Présent, passé, avenir, toute sa vie, la vie entière tient dans un
regard, et ce regard est un sourire. Hé bien, mon garçon, si l’on
nous avait laissés faire, nous autres, l’Église eût donné aux
hommes cette espèce de sécurité souveraine. Retiens que chacun n’en aurait pas moins eu sa part d’embêtements. La faim, la
soif, la pauvreté, la jalousie, nous ne serons jamais assez forts
pour mettre le diable dans notre poche, tu penses ! Mais
l’homme se serait su le fils de Dieu, voilà le miracle ! Il aurait
vécu, il serait mort avec cette idée dans la caboche – et non pas
une idée apprise seulement dans les livres, – non. Parce qu’elle
eût inspiré, grâce à nous, les mœurs, les coutumes, les distractions, les plaisirs et jusqu’aux plus humbles nécessités. Ça
n’aurait pas empêché l’ouvrier de gratter la terre, le savant de
piocher sa table de logarithmes ou même l’ingénieur de construire ses joujoux pour grandes personnes. Seulement nous aurions aboli, nous aurions arraché du cœur d’Adam le sentiment
de sa solitude. Avec leur ribambelle de dieux, les païens
n’étaient pas si bêtes : ils avaient tout de même réussi à donner
au pauvre monde l’illusion d’une grossière entente avec
l’invisible. Mais le truc maintenant ne vaudrait plus un clou.
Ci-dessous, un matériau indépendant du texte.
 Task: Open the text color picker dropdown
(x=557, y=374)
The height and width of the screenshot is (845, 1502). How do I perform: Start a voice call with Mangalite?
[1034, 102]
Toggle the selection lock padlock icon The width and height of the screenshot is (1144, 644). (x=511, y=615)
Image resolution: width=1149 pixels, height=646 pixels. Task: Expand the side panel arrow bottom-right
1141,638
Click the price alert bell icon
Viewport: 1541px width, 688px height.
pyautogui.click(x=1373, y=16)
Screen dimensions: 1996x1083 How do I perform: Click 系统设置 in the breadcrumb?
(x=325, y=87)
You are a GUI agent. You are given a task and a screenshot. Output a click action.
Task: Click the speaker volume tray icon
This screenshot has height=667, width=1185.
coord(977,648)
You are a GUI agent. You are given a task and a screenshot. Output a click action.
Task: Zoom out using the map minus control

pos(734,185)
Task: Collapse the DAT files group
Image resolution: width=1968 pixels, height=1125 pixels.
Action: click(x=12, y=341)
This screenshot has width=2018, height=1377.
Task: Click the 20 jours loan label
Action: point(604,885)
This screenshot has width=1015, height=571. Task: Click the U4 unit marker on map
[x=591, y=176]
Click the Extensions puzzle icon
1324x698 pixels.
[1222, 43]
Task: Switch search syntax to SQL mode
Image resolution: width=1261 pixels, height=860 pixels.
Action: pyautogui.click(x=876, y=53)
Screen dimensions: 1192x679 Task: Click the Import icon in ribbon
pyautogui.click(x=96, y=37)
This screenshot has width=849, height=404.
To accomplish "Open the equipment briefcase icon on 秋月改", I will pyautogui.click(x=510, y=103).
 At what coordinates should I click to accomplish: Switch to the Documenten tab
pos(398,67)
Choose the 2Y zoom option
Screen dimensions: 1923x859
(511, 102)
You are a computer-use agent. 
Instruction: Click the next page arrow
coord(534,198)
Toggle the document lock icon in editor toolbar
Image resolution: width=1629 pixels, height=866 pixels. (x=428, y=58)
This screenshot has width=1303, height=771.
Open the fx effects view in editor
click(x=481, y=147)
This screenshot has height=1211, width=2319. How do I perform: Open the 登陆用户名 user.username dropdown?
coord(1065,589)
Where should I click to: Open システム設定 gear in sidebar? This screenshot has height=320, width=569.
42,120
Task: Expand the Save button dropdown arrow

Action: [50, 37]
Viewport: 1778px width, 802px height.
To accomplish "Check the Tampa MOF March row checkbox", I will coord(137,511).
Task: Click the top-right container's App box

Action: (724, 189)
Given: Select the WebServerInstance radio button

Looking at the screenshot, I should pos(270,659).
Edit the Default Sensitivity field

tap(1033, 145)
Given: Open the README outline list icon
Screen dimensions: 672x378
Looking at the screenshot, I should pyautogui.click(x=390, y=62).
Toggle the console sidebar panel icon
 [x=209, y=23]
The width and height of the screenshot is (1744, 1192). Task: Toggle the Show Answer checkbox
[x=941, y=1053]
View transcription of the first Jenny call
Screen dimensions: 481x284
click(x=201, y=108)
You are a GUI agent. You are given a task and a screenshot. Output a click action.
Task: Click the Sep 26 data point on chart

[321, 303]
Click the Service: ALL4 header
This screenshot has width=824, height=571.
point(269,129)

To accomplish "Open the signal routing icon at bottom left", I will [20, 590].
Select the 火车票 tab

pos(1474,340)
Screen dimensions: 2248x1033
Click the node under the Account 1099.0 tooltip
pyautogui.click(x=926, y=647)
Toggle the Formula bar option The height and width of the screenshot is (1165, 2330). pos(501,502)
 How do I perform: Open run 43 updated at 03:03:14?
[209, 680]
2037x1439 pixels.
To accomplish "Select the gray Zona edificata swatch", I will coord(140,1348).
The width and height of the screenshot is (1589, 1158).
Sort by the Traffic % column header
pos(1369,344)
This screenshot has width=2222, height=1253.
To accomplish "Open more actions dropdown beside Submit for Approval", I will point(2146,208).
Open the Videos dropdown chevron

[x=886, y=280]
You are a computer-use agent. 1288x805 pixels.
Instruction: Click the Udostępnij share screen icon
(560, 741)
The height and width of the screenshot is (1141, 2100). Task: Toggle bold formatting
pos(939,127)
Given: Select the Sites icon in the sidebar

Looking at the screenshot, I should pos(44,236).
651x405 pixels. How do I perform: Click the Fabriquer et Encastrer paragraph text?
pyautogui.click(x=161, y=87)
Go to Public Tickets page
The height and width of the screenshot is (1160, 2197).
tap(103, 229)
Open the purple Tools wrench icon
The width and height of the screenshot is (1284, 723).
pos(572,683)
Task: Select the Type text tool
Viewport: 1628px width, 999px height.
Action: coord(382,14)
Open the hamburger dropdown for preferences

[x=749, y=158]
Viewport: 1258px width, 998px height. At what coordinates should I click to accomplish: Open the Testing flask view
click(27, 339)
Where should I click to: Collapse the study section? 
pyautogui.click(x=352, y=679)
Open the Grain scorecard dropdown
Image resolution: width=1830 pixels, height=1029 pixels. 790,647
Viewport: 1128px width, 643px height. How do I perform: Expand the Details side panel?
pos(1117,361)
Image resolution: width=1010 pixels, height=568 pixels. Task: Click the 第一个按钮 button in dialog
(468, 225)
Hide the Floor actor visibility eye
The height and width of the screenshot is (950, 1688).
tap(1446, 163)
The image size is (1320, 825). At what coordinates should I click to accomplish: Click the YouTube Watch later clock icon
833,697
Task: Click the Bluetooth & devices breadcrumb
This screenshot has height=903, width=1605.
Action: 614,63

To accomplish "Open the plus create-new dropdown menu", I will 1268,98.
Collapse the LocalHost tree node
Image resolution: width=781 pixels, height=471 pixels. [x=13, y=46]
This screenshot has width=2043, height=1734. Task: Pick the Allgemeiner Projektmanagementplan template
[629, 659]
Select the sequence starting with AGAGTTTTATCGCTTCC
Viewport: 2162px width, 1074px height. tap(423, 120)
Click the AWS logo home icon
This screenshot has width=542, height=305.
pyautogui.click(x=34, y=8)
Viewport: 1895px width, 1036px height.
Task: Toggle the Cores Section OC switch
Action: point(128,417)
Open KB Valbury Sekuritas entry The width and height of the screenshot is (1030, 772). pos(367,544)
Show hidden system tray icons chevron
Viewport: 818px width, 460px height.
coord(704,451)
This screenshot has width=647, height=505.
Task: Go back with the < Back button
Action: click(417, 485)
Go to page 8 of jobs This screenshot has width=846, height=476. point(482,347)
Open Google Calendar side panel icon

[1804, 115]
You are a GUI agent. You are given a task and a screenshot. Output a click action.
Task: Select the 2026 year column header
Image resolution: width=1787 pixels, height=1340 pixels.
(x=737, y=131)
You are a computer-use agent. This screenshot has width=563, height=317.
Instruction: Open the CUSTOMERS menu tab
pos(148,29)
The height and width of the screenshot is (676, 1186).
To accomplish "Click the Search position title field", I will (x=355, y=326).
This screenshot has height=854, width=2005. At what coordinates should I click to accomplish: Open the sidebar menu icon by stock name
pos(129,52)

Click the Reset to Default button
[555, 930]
Hors l’Église, un peuple sera toujours un peuple de bâtards, un
peuple d’enfants trouvés. Évidemment, il leur reste encore
l’espoir de se faire reconnaître par Satan. Bernique ! Ils peuvent
l’attendre longtemps, leur petit Noël noir ! Ils peuvent les mettre dans la cheminée, leurs souliers ! Voilà déjà que le diable se
lasse d’y déposer des tas de mécaniques aussi vite démodées
qu’inventées, il n’y met plus maintenant qu’un minuscule paquet de cocaïne, d’héroïne, de morphine, une saleté de poudre
quelconque qui ne lui coûte pas cher. Pauvres types ! Ils auront
usé jusqu’au péché. Ne s’amuse pas qui veut. La moindre poupée de quatre sous fait les délices d’un gosse toute une saison,
tandis qu’un vieux bonhomme bâillera devant un jouet de cinq
cents francs. Pourquoi ? Parce qu’il a perdu l’esprit d’enfance.
Hé bien, l’Église a été chargée par le bon Dieu de maintenir
dans le monde cet esprit d’enfance, cette ingénuité, cette fraîcheur. Le paganisme n’était pas l’ennemi de la nature, mais le
christianisme seul l’agrandit, l’exalte, la met à la mesure de
l’homme, du rêve de l’homme. Je voudrais tenir un de ces savantasses qui me traitent d’obscurantiste, je lui dirais : « Ce
n’est pas ma faute si je porte un costume de croque-mort. Après
tout, le Pape s’habille bien en blanc, et les cardinaux en rouge.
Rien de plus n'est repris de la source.